_Data section:_
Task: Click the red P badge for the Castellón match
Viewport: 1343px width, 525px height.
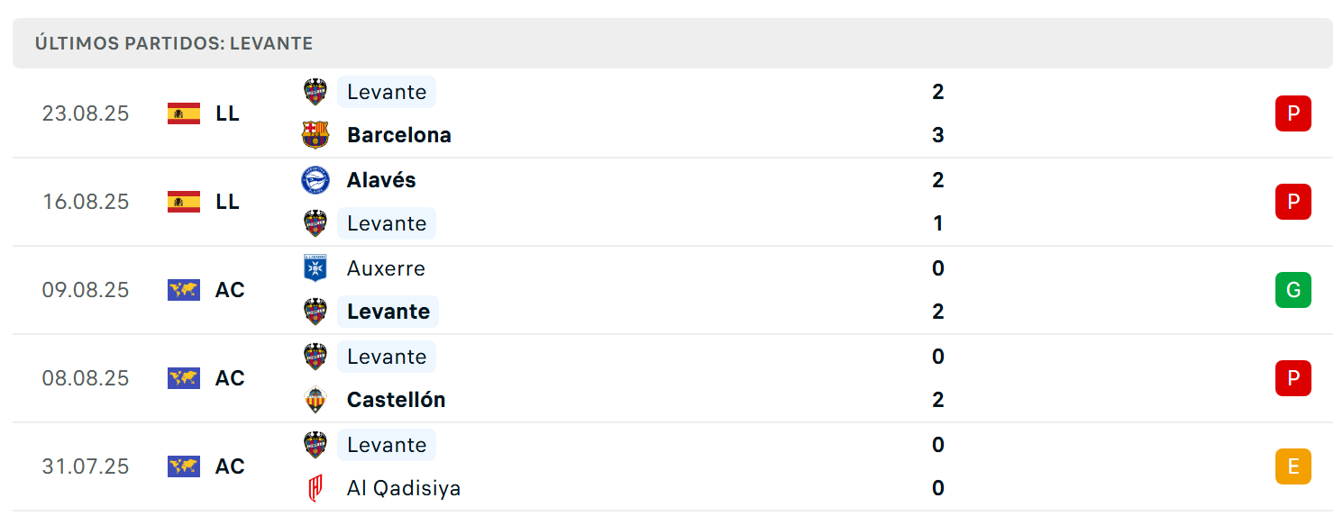Action: [x=1293, y=378]
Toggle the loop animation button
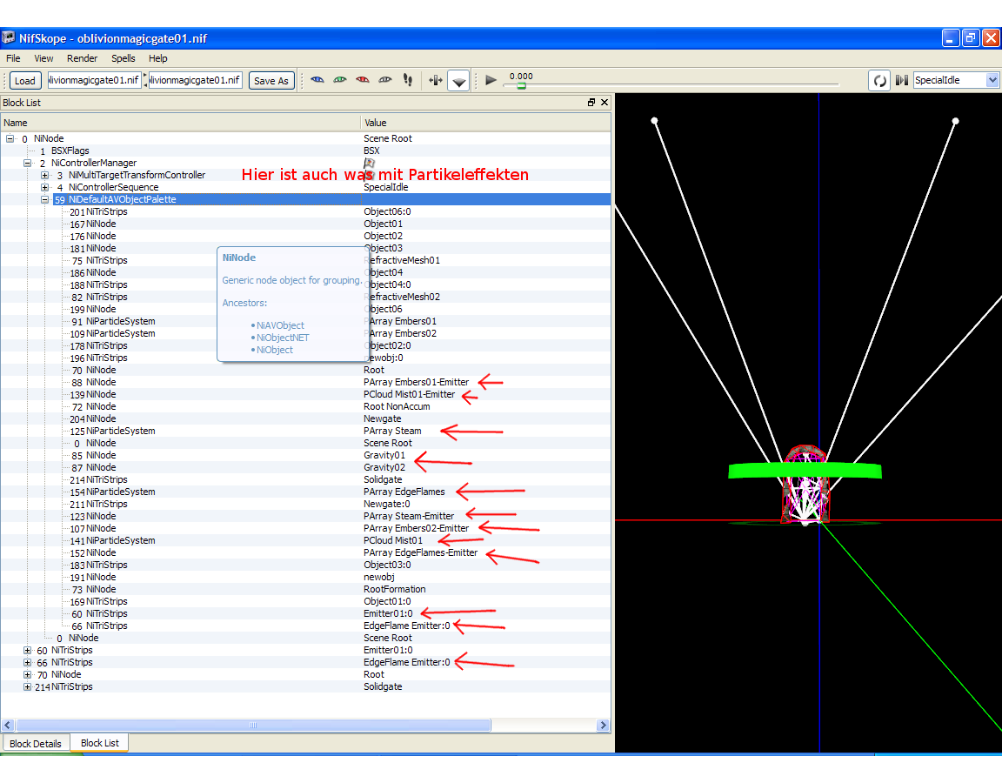Screen dimensions: 1002x783 tap(879, 80)
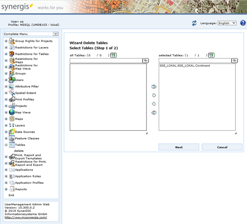Collapse the Tables tree node
247x224 pixels.
click(6, 145)
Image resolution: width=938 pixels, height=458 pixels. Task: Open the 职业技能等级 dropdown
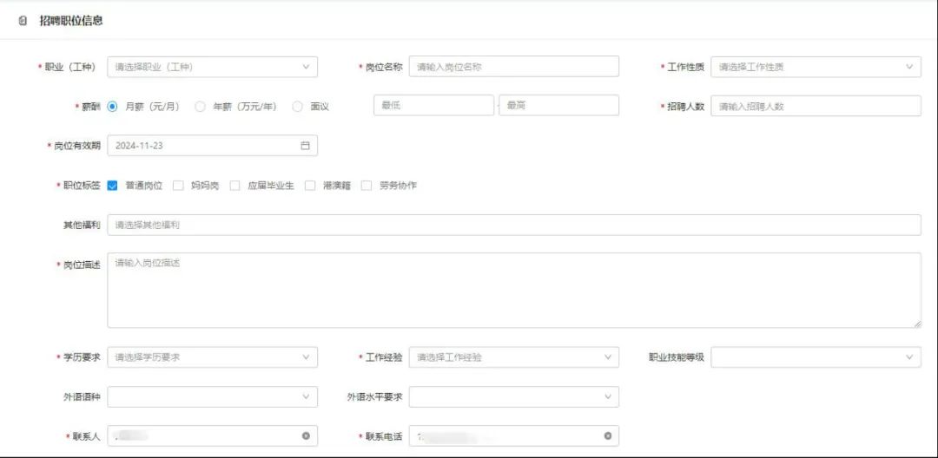pos(815,357)
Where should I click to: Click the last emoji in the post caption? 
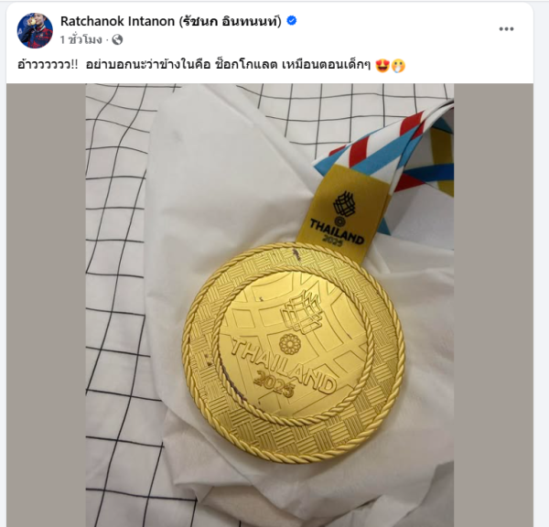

_What this task involves:_ When you reach the line that contains "Viewport: 1343px width, 525px height.", start copying the listing word for word and stop only after its last line, without any pictures.

_Response area:_
Viewport: 1343px width, 525px height.
Action: [x=1293, y=378]
Toggle the loop animation button
Screen dimensions: 1002x783 tap(879, 80)
Collapse the Tables tree node
247x224 pixels.
click(6, 145)
Image resolution: width=938 pixels, height=458 pixels. Task: Open the 职业技能等级 dropdown
pos(815,357)
Where should I click to: Click the last emoji in the post caption? 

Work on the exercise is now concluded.